■ **Supplied passage**
*** Block opens ***

Author(s): Reva Hirave

Mentor(s): Antonios Anastasopoulos, Computer Science

Abstract
This project presents the development of a lightweight, extensible tool designed to collect and aggregate user-generated commentary from online news platforms, including the New York Times, Fox News, and Reddit. By unifying disparate data formats into a standardized structure, this tool facilitates downstream tasks such as toxicity analysis, network modeling, and discourse comparison. To date, over 9,000 comments have been collected, and preliminary analysis using the Perspective API reveals cross-platform trends in toxicity and engagement. Additionally, early visualizations of user interaction networks explore the extent to which individuals engage outside their ideological or topical communities. Ultimately, this project aims to offer a command-line interface that enables customizable data harvesting across platforms, with filters for topic relevance, discussion tree structure, and other discourse features. This tool lays the groundwork for deeper investigations into online news discourse and community polarization.
Audio Transcript
Hi, I’m Reva, and this is Comments to Communities—a project about modeling how people talk about the news across online platforms.

The first rule of the internet: don’t forget the comments. Wreck-It Ralph wasn’t really wrong. Comment sections are chaotic, often toxic, and sometimes considered the worst parts of the internet. But they’re also where some of the most honest and unfiltered public discourse can happen. So instead of ignoring the comments, this project combs through thousands of them.

News sites and social media platforms host ideologically distinct communities. Commenters on The New York Times don’t necessarily talk anything like those on Fox News. Comments can reveal more than just interactions between strangers—they can reflect how online communities construct, challenge, or echo narratives around ongoing social issues.

But right now, existing tools for studying discourse fall short. They usually focus on one platform or treat comments as isolated utterances rather than parts of larger conversations. They also rarely combine toxicity metrics with network structure, which means they don’t fully capture complex social relationships.

This project addresses those gaps. These insights led us to two research questions:

How do different online communities talk about the news, and do they talk across ideological lines?

How can we measure the health of these discussions in ways that go beyond just likes or shares?

To answer these questions, we built a lightweight tool that scrapes and standardizes comments from three platforms: The New York Times, Fox News, and political subreddits. The tool unifies this data into a common format, adding metadata like reply structure and timestamps. This makes it easy to analyze both the content and the shape of these discussions—like who’s replying to whom, and how toxic the exchanges are.

*** Block closes ***

■ **Dataset entries**
*** Block opens ***

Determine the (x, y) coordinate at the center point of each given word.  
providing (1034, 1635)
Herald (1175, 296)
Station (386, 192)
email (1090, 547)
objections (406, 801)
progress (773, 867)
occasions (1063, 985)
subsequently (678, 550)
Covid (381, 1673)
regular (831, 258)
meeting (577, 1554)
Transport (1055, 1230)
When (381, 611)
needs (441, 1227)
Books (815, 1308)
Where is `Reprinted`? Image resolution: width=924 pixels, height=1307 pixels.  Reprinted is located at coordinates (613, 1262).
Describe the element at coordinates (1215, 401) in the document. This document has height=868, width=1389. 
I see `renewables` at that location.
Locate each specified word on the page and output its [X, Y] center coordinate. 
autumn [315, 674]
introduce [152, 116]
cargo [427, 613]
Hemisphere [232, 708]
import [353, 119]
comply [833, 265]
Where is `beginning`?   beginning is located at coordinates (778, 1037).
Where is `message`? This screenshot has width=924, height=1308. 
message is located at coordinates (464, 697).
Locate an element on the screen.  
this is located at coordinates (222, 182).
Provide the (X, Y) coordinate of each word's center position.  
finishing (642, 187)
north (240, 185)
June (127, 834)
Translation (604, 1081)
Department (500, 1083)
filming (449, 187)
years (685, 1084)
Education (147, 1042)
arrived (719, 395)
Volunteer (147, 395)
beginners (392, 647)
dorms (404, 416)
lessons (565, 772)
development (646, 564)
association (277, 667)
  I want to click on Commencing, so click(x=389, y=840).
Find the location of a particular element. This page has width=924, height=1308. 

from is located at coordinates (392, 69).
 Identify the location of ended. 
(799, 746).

*** Block closes ***

■ **Brief A**
From the Comments to Communities page, print the passage that begins at the words "But right now, existing" and ends after "likes or shares?".
■ **Brief B**
On the Comments to Communities page, how many comments does the project report having collected to date?

■ **Written solution A**
But right now, existing tools for studying discourse fall short. They usually focus on one platform or treat comments as isolated utterances rather than parts of larger conversations. They also rarely combine toxicity metrics with network structure, which means they don’t fully capture complex social relationships.

This project addresses those gaps. These insights led us to two research questions:

How do different online communities talk about the news, and do they talk across ideological lines?

How can we measure the health of these discussions in ways that go beyond just likes or shares?

■ **Written solution B**
Over 9,000 comments.